Heidelberg 2012, 478 Seiten, ca. 25 €
„Wir arbeiten alle hart, aber wir arbeiten für uns“ – berichtet die Trotzkistin Mary Low aus dem revolutionären Spanien der 30er-Jahre. Dass dem entgegen die Verweigerung der Arbeit ein „grundlegender Aspekt der Aktivität der Arbeiterklasse“ ist, zeigt Seidman in seiner Dissertation (1982), die jetzt auf deutsch vorliegt. Mit umfangreichem Archivmaterial über die spanische Revolution und die französische Volksfrontregierung belegt er, wie stark die ArbeiterInnen hier wie da ihre neu errungene Macht dazu eingesetzt haben, sich der Arbeit zu entziehen – durch Fehlen und Feiern in Spanien und die Durchsetzung von Urlaub, Wochenende und Massenkonsum in Frankreich.
Das Buch beschreibt den jeweiligen gesellschaftlichen Kontext und rekonstruiert die Kämpfe gegen die Arbeit aus der Sicht der ArbeiterInnen auf der einen und der Gewerkschaften, Parteien und Betriebe auf der anderen Seite. Auch wenn Seidman kein Wertkritiker ist und außer in der knappen Einleitung kaum theoretisch argumentiert, ist sein Buch für die Wertkritik relevant, zeigt es doch, dass die begriffliche Kritik der Arbeit ein empirisches Pendant in der Alltagskultur der ArbeiterInnen hat.
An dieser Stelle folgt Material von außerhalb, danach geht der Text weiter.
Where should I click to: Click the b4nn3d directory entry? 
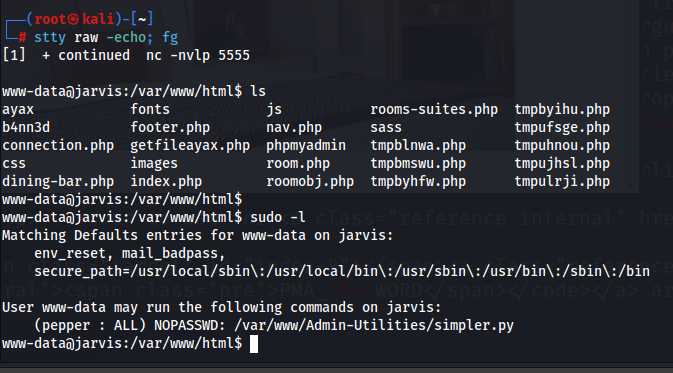pyautogui.click(x=26, y=127)
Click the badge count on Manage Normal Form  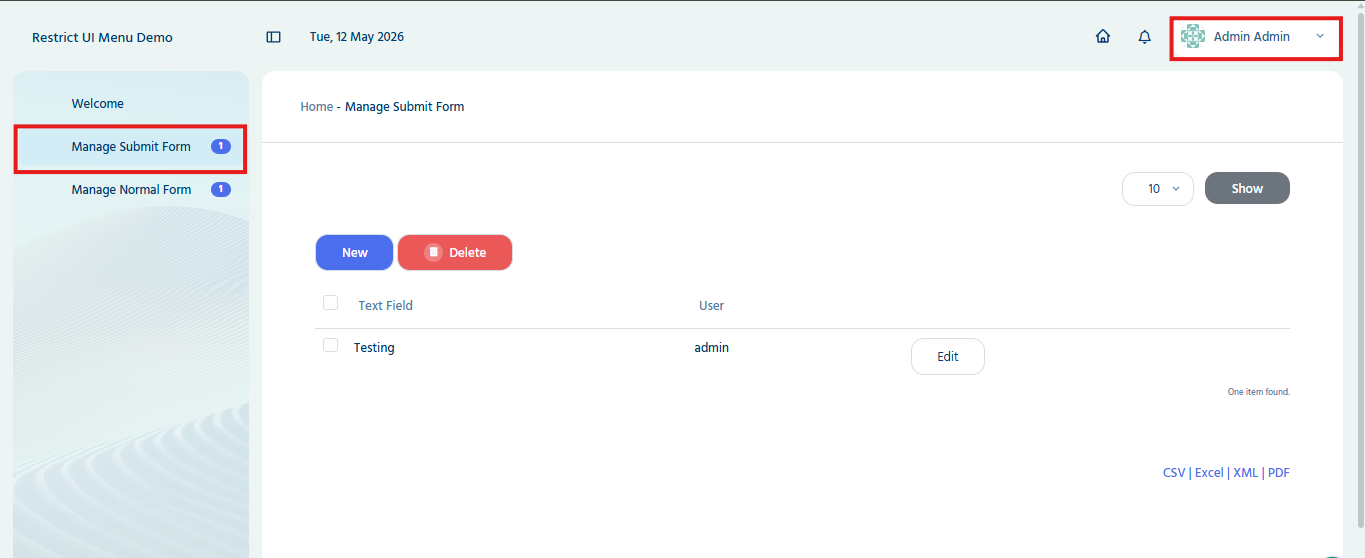tap(221, 190)
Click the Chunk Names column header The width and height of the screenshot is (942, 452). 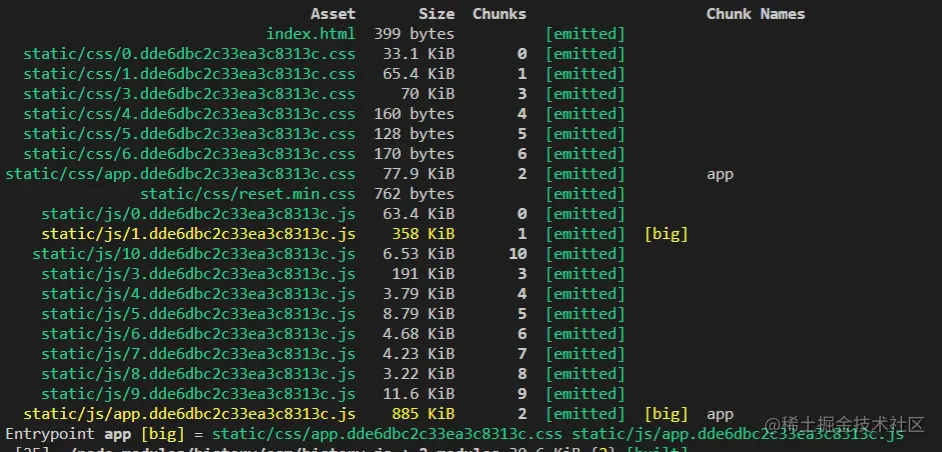point(755,14)
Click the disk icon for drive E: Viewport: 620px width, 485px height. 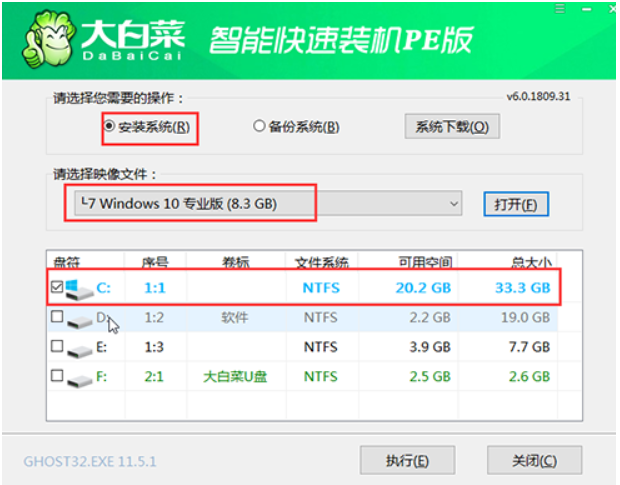tap(78, 347)

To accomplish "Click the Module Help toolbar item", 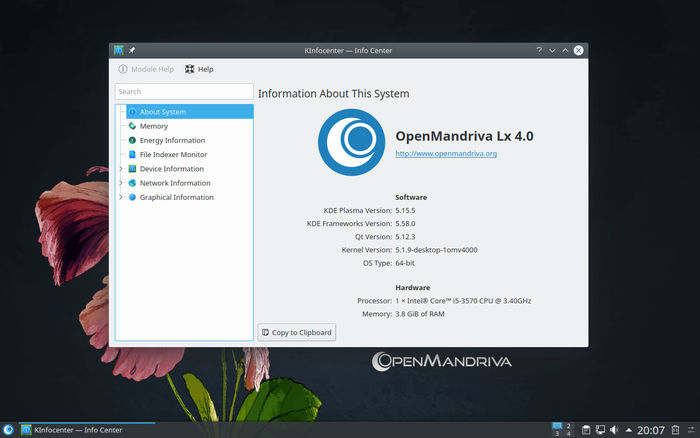I will pyautogui.click(x=146, y=69).
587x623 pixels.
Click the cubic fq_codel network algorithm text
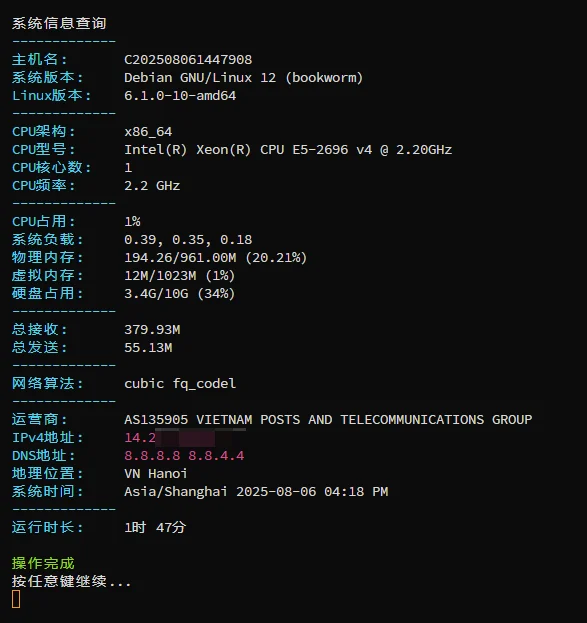(180, 384)
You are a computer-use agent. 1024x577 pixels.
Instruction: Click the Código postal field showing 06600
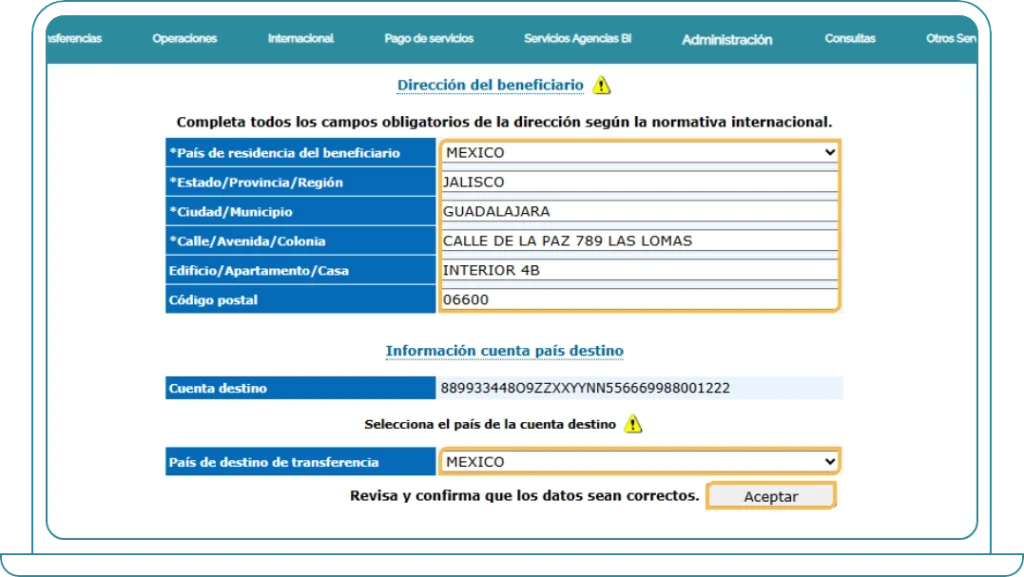tap(640, 299)
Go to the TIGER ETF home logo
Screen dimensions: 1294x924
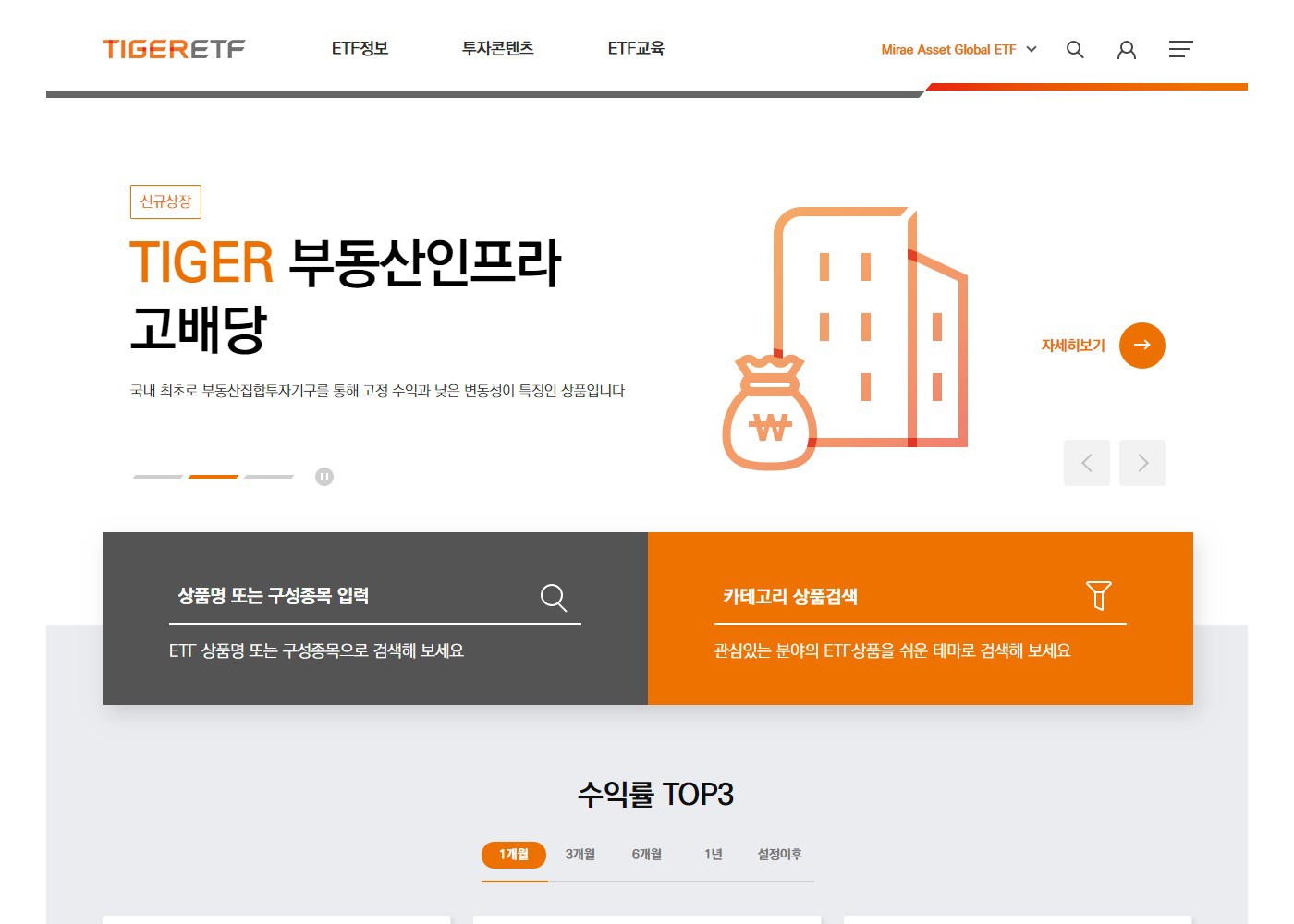pos(174,49)
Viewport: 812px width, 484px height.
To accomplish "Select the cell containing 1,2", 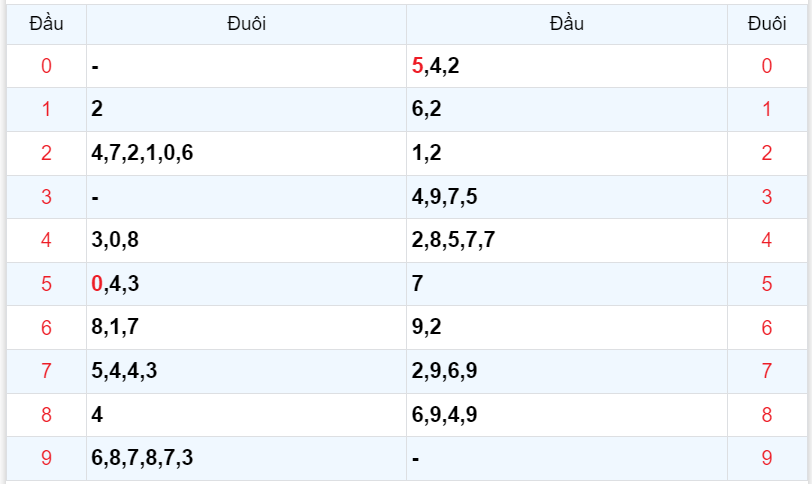I will pyautogui.click(x=426, y=153).
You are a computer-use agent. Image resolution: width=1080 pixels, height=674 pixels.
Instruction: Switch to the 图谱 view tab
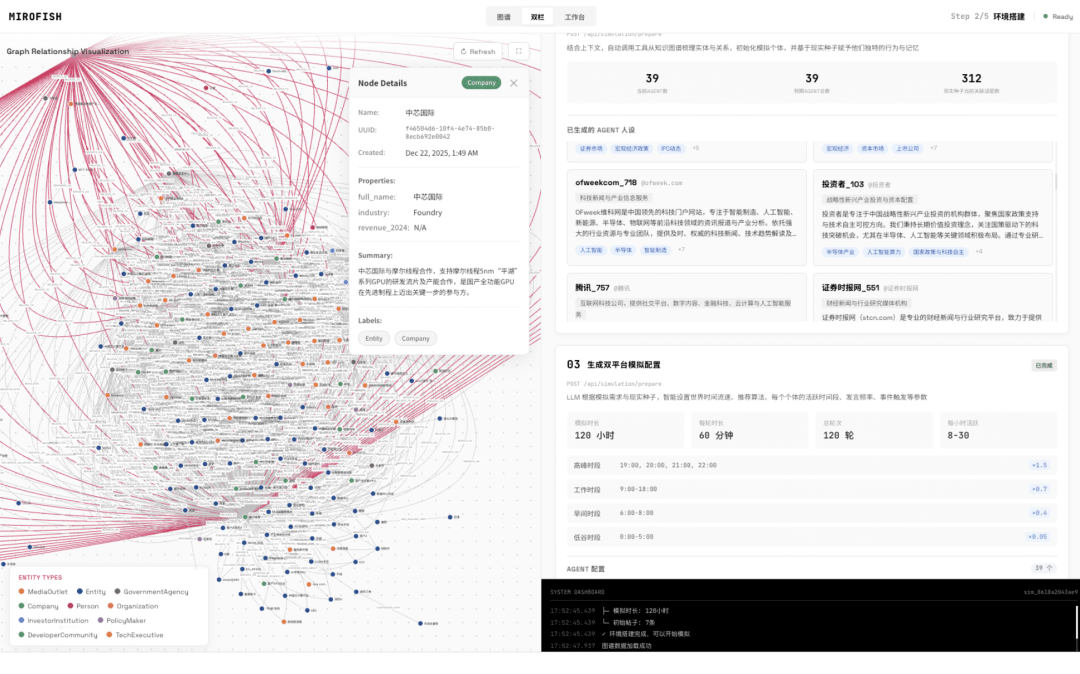(x=504, y=17)
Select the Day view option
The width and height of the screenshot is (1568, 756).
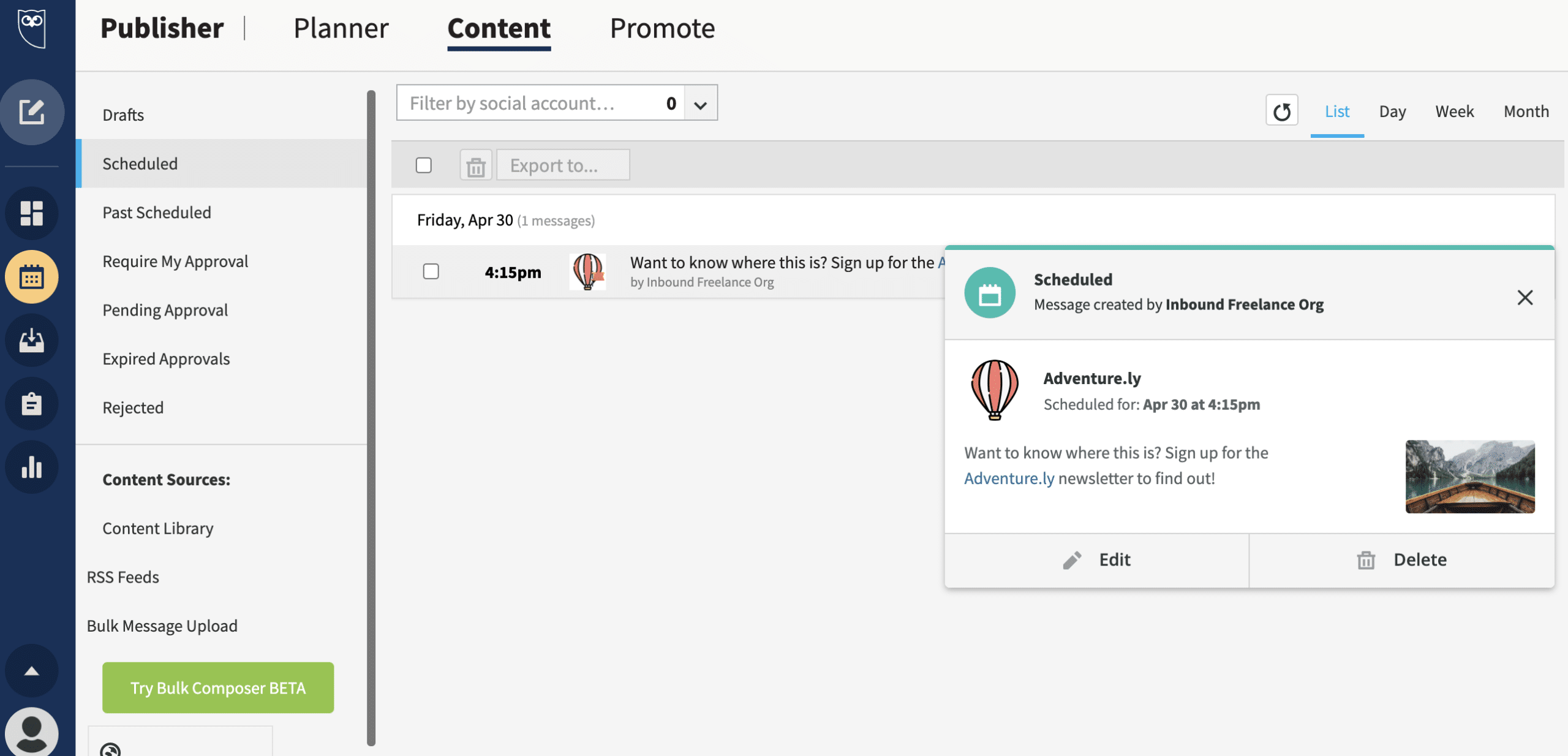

Die immer wieder konstatierte Vergottung der Arbeit findet Seidman dagegen bei den kommunistischen, sozialistischen und anarchistischen Organisationen, die gegen den Absentismus ihrer AnhängerInnen und Mitglieder erst ideologisch und später durch die Einführung bewährter und neuer Zwangsmittel vorgegangen sind – meist vergeblich.